■ **Task directions**:
Update the lines starting at the one containing "You are a computer-use agent. The image size is (835, 522)." and ending at the one containing "Action: click(x=379, y=462)" by changing "toolbox" to "tool palette", leaving everything else as it is. Return only those lines.
**** Record excerpts ****
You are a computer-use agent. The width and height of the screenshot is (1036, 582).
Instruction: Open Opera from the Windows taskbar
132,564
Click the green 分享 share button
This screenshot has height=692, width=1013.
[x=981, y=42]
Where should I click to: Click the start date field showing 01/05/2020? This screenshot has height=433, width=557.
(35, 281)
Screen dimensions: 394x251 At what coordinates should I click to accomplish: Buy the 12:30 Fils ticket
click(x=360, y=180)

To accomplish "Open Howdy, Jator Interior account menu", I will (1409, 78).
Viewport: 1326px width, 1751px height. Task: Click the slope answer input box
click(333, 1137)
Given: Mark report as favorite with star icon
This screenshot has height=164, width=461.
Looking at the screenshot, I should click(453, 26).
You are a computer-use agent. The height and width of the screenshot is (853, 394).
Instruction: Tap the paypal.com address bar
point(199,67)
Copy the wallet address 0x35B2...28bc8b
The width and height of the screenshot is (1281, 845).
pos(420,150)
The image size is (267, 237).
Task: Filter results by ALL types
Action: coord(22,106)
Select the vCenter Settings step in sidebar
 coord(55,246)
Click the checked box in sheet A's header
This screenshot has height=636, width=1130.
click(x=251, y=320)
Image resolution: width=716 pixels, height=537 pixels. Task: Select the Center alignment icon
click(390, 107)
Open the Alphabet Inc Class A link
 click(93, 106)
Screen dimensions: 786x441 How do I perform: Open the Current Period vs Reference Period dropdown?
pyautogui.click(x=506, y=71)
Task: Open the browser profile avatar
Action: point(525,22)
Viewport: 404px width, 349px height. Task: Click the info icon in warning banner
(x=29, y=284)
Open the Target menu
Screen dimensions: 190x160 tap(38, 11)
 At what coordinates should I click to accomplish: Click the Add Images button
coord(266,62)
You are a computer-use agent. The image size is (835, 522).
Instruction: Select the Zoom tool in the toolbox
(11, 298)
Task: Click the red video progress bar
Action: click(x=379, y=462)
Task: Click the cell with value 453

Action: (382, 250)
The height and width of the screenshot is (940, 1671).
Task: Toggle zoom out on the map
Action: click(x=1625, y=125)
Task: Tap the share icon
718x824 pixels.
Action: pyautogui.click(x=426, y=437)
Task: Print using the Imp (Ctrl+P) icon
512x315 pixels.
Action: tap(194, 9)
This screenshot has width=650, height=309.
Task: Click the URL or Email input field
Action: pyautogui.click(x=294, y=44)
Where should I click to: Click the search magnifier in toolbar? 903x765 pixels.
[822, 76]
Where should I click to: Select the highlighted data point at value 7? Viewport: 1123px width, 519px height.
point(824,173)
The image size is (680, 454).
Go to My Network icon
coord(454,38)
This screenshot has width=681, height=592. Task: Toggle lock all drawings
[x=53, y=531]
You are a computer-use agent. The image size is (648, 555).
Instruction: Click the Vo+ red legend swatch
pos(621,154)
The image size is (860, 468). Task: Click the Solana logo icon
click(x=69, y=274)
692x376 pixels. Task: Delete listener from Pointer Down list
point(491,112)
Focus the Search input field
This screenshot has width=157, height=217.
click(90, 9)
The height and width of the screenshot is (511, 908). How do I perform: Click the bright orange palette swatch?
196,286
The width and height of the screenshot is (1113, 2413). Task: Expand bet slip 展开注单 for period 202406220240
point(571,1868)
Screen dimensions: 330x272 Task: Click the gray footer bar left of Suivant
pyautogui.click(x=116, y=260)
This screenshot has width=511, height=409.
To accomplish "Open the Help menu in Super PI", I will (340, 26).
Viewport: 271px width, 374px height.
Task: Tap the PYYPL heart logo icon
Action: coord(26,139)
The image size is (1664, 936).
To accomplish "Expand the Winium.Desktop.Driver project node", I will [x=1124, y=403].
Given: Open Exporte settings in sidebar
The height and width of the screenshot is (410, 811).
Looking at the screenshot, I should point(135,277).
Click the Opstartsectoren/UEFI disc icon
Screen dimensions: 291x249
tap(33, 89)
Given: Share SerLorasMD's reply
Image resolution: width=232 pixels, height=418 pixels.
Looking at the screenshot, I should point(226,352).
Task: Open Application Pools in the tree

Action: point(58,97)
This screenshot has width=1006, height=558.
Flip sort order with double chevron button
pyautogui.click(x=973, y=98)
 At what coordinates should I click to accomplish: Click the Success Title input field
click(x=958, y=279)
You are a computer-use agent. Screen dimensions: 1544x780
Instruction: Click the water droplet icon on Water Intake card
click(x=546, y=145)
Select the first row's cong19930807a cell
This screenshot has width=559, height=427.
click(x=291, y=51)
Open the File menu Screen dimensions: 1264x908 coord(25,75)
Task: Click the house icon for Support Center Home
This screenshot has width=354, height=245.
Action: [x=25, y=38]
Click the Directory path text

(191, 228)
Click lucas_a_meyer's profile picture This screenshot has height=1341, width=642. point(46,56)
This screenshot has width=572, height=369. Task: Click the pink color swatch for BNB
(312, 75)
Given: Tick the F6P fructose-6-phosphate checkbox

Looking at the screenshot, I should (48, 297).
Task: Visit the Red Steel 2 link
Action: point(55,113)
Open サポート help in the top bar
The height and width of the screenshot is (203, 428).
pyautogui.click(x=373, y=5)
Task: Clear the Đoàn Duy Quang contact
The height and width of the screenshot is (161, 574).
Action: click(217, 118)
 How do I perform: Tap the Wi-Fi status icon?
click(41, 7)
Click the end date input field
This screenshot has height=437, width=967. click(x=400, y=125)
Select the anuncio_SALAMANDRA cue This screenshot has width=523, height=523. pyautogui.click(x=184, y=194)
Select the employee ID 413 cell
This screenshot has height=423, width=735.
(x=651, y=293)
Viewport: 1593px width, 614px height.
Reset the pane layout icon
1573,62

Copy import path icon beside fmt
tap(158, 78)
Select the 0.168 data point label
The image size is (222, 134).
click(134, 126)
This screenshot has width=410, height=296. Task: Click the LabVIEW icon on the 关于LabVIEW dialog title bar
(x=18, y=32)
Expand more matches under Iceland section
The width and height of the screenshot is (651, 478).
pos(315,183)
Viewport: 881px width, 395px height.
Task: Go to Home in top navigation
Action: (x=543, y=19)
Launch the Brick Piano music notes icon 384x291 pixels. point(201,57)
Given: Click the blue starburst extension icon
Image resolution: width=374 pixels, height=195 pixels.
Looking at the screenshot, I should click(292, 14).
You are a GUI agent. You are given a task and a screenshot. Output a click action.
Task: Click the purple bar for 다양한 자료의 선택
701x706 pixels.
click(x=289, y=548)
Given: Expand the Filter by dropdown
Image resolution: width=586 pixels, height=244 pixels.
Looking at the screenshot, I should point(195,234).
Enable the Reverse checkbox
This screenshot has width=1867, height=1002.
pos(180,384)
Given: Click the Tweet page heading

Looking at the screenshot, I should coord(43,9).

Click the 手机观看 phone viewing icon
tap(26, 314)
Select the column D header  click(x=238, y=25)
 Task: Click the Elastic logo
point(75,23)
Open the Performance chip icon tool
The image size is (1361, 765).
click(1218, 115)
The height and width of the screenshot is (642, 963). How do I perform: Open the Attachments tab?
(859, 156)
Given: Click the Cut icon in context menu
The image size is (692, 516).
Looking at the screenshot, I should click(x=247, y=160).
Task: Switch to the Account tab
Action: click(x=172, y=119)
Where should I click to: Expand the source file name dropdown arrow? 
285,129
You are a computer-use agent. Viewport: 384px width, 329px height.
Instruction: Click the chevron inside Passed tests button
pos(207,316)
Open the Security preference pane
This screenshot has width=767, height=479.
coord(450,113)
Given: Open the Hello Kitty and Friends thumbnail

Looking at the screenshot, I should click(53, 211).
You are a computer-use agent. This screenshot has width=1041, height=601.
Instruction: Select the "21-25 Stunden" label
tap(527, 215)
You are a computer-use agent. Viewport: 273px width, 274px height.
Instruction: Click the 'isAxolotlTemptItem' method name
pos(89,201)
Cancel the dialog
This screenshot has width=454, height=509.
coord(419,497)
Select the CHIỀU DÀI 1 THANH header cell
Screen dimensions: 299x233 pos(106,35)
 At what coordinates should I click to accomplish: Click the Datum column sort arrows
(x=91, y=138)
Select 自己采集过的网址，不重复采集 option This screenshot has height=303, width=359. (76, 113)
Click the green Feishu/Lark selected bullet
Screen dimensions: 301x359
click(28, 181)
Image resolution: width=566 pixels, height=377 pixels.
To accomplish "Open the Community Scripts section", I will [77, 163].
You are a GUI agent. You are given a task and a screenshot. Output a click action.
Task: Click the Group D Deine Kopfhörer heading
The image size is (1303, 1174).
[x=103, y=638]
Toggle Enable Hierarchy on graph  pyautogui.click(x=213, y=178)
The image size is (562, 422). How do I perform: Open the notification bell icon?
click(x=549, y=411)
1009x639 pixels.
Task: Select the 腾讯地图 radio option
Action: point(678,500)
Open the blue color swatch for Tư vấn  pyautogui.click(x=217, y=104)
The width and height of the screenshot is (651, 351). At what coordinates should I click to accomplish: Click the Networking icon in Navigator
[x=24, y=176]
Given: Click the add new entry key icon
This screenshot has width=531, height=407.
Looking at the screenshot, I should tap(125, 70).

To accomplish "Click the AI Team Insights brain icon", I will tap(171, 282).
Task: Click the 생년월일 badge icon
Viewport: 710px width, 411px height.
****
■ **Answer to this exercise**:
You are a computer-use agent. The image size is (835, 522).
Instruction: Select the Zoom tool in the tool palette
(11, 298)
Task: Click the red video progress bar
Action: click(x=379, y=462)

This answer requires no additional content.